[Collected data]
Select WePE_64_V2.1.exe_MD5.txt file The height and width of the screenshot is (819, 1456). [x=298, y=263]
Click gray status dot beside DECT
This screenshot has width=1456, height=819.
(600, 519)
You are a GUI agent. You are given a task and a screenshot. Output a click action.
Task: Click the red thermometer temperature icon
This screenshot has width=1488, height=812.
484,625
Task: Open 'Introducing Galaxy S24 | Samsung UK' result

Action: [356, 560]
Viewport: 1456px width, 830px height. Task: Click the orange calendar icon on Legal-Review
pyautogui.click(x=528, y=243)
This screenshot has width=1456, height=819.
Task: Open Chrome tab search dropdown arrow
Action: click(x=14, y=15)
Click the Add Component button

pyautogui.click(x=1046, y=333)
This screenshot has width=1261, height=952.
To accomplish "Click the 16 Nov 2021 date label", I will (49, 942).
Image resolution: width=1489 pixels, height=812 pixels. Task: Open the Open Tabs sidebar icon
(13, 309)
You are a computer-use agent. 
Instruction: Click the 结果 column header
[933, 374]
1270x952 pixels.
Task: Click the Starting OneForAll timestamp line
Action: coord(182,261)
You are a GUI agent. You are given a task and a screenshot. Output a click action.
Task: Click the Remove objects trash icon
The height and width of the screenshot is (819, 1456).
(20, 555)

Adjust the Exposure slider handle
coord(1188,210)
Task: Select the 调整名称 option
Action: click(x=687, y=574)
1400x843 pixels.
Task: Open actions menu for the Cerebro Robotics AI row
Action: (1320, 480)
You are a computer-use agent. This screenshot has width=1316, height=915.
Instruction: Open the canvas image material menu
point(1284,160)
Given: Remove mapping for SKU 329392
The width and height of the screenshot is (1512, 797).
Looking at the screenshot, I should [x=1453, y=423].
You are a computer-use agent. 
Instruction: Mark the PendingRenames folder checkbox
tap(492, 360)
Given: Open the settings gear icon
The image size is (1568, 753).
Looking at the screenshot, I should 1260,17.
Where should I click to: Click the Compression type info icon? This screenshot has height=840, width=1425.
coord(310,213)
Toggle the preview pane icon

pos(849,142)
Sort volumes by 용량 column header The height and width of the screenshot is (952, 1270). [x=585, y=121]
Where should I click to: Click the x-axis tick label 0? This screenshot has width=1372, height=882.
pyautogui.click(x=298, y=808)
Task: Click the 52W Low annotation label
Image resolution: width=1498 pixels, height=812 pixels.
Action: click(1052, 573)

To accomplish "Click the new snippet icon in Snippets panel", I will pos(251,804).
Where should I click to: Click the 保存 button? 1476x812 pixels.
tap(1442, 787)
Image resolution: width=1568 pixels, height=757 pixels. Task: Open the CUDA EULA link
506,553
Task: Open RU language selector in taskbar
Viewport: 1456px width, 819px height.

Exercise description: Word for word, restate the lines of the data above that fall between the line holding "Where should I click to: Click the Compression" and the line holding "Sort volumes by", inclusive, and no other lines.

Task output:
Where should I click to: Click the Compression type info icon? This screenshot has height=840, width=1425.
coord(310,213)
Toggle the preview pane icon

pos(849,142)
Sort volumes by 용량 column header The height and width of the screenshot is (952, 1270). [x=585, y=121]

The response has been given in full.